What changed in 2025-2026
- Context windows got real. 200K tokens is the normal now (Claude, GPT, Gemini). Gemini routinely handles 1M+. Long-context recall — actually using the content deep in the window — has improved meaningfully.
- Prompt caching ate the cost. Static prefixes cost 10% of normal input rate on a cache hit. A 50K-token reference doc cached costs almost nothing on the second call onward — see how this dropped a client's bill 71%.
- Tool-use matured. Models can now reliably call a search function, read the result, decide if it's relevant, and iterate.
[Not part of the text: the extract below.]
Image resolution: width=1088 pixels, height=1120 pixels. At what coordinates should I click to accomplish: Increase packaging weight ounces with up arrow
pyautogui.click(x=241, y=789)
The model itself becomes the retrieval orchestrator.
What we use instead
Three patterns now cover most of what RAG used to:
1. Just put the docs in the prompt (cached)
For corpora under ~150K tokens (a sizeable internal docs set, a product manual, a contract template library), the simplest answer is: stuff the whole thing in the system prompt with cache control enabled. First call writes the cache; every subsequent call reads it at 10% of normal cost. The model sees the entire corpus on every query and reasons over it directly. No retrieval pipeline. No embedding drift. No chunking decisions.
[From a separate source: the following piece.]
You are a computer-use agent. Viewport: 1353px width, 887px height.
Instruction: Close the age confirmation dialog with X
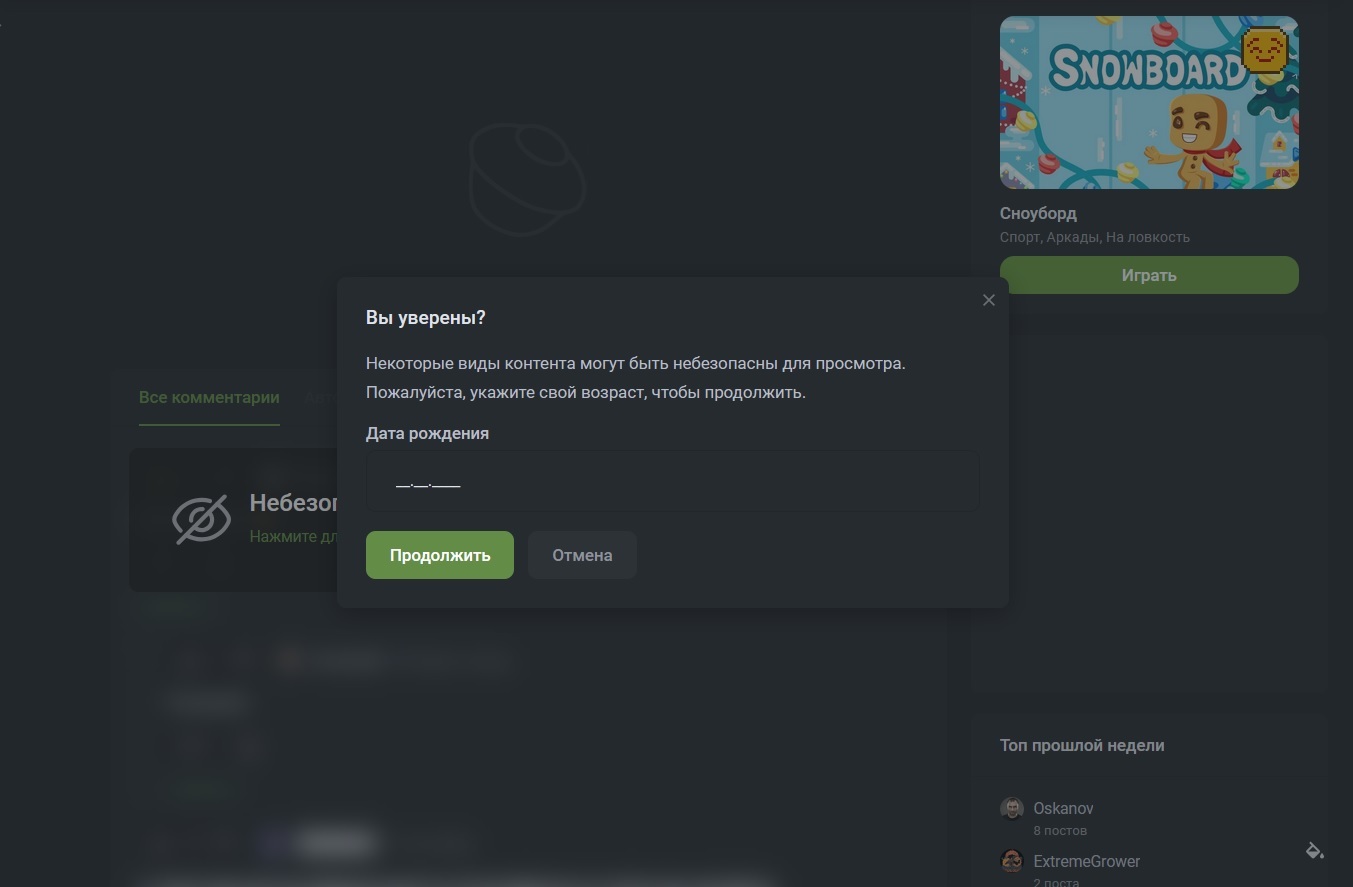pos(988,300)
For the 80% of "AI for our docs" use cases we see, this is now the right architecture. It's measurably better at multi-hop questions than chunked RAG was.
2. Tool-use over a real search engine
For larger corpora — a help centre with 5K articles, a code base, a
ticketing system — give the model a search() tool
that hits a real search engine (Algolia, Elasticsearch, Postgres
full-text). The model decides what to query, evaluates the
results, and re-queries if needed. Better results than vector
search for most "find me the docs that talk about X" use cases,
and you get keyword precision back.
Bonus: the search engine you're already running for your product probably has better tooling than your vector DB.
3. Hybrid for true semantic + a billion docs
The actual remaining use case for vector search is when you have a large corpus AND the query is genuinely semantic (not keyword- retrievable). Document-similarity recommendations, content moderation classification, "find images that look like this." That's a real category, and embeddings still win there. It's just much smaller than the marketing in 2023 made it look.
What this means for your stack
- For most "chat with our docs" use cases: you don't need a vector DB. Cache the docs.
- For larger corpora: give the model a search tool over a real search engine.
- For genuinely semantic + huge: keep vectors. But that's a smaller bucket than the framework marketing suggests.
- If you're already on RAG and it works: don't break it. The above is for greenfield projects.
What this means for the tools
LangChain, LlamaIndex, and the vector-DB-of-the-month exist largely to make the RAG pipeline manageable. As fewer projects need that pipeline, the value proposition shrinks. Most of the systems we ship now are direct API calls to Claude or ChatGPT with prompt caching and a small custom tool layer. No framework. The code is shorter and easier to debug.